Pole Propped in Room

Tags:
1. Feb 17, 2015

minimario

1. The problem statement, all variables and given/known data
A uniform pole is propped between the floor and the ceiling of a room. The height of the room is 7.80 ft, and the coefficient of static friction between the pole and the ceiling is 0.576. The coefficient of static friction between the pole and the floor is greater than that. What is the length of the longest pole that can be propped between the floor and the ceiling?

2. Relevant equations
Torque = F * d

3. The attempt at a solution
We consider the forces:

We first have the x-force balance: $0.576 n_1 = \mu_2 n_2$

And the y-force balance: $mg = n_2-n_1$

And the torque balance: $\frac{L}{2} mg \cos \theta + L n_1 \cos \theta = L 0.576 n_1 \sin \theta$. We can cancel the L and multiply by 2: $mg \cos \theta + 2 n_1 \cos \theta = 1.152 n_1 \sin \theta$. ($\theta$ is the bottom angle the pole makes with the ground)

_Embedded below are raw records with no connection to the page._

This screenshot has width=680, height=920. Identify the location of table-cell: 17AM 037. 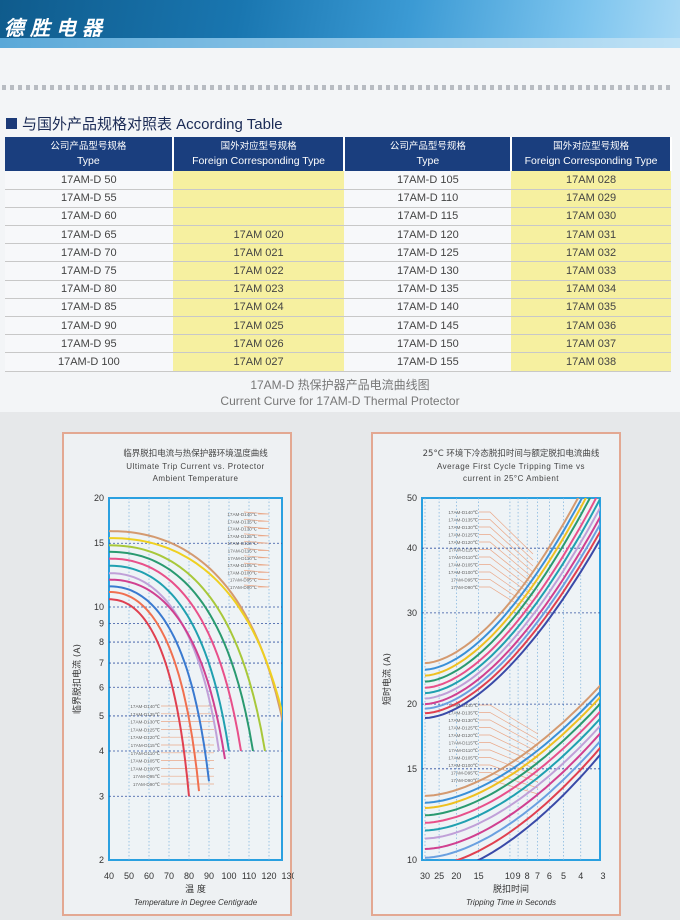
(591, 344).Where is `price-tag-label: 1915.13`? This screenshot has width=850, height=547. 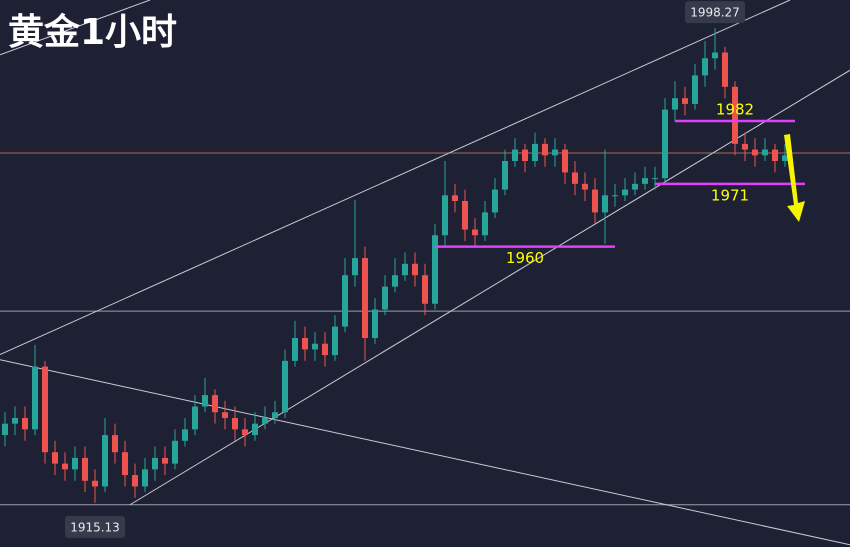
price-tag-label: 1915.13 is located at coordinates (95, 527). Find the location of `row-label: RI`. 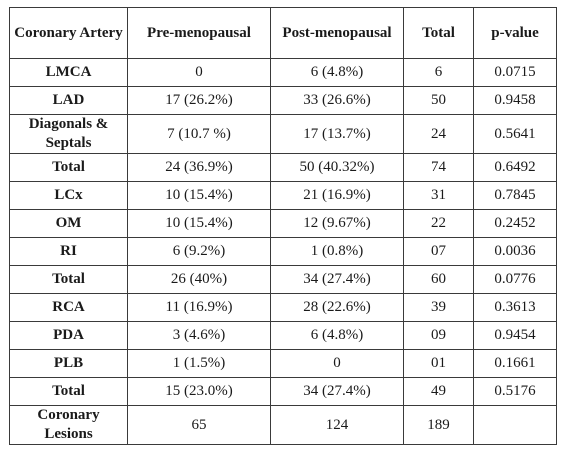

row-label: RI is located at coordinates (68, 252).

But from the torque equation, we only have $mg = n_2-n_1$ so how do we make the $n_2$s cancel?

2. Feb 17, 2015

DEvens

What you calculated is the condition required such that the pole does not fly upward or sink through the floor. Good.

Now calculate the condition required such that the upper end does not slide across the ceiling.

If the rod was perfectly vertical there would be zero horizontal force, and so it will not slide. The question is claiming that at some point the rod's weight will cause it to slide. You have set things up in terms of the angle theta. How does theta relate to the length of the rod?

3. Feb 17, 2015

minimario

If $L$ is the length of the rod, then $L \sin \theta = 7.08$. How do you set up the condition required such that the upper end does not slide across the ceiling?

4. Feb 22, 2015

minimario

Anyone can answer the above question?

5. Feb 23, 2015

haruspex

I would assume all available poles are of the same mass per unit length.